- _WHAT YOU NEED TO DO_:
Reproduce exactly the lines below from the one containing "Task: Click the Keyword search magnifier icon" through the one containing "Given: Open the", including both, and nothing else.

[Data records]
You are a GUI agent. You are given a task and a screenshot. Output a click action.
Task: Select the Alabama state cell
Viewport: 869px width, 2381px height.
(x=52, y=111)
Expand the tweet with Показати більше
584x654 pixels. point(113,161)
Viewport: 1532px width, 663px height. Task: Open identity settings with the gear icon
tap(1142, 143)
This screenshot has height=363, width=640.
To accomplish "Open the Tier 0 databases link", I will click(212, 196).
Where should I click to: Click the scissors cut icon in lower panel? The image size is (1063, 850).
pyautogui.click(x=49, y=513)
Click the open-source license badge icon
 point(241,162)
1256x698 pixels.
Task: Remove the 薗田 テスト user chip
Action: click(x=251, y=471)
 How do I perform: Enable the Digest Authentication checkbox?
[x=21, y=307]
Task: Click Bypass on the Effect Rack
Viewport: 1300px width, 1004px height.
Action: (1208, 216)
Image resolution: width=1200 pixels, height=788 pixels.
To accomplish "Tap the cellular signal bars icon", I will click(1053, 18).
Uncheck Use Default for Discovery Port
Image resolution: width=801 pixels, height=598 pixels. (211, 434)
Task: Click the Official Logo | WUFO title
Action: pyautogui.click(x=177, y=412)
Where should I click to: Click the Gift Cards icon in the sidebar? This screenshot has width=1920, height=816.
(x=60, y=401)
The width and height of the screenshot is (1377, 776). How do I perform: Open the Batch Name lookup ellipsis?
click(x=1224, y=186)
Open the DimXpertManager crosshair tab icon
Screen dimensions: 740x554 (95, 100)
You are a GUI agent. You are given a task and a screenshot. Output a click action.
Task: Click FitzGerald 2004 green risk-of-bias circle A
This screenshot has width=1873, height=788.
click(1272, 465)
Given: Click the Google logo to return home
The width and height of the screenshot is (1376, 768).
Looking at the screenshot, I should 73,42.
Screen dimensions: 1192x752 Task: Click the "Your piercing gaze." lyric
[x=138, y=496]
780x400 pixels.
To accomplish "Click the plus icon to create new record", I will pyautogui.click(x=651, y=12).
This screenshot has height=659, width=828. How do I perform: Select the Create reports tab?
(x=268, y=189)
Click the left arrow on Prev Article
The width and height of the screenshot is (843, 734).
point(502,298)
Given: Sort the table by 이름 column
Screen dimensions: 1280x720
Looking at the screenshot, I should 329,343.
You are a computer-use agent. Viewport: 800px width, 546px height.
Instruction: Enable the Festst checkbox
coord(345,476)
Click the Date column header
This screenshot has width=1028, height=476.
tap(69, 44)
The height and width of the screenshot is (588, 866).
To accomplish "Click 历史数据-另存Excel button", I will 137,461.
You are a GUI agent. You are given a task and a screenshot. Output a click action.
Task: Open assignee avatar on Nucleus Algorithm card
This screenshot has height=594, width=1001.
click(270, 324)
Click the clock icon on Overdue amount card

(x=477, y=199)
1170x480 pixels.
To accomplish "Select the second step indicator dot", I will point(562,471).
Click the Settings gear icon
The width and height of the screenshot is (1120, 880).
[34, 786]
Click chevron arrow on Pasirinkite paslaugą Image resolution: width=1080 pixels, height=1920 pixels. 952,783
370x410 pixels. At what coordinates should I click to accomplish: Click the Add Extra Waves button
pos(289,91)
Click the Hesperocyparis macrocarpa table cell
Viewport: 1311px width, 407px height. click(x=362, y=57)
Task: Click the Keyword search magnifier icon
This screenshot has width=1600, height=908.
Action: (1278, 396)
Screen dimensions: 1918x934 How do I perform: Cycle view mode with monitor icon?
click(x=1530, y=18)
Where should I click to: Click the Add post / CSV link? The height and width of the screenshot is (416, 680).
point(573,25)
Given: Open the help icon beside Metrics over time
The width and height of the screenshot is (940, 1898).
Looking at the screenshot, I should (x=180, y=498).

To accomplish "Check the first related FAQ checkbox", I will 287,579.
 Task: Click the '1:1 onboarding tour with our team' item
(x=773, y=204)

- _TASK OUTPUT_:
Task: Click the Keyword search magnifier icon
This screenshot has width=1600, height=908.
Action: (1278, 396)
Screen dimensions: 1918x934 How do I perform: Cycle view mode with monitor icon?
click(x=1530, y=18)
Where should I click to: Click the Add post / CSV link? The height and width of the screenshot is (416, 680).
point(573,25)
Given: Open the help icon beside Metrics over time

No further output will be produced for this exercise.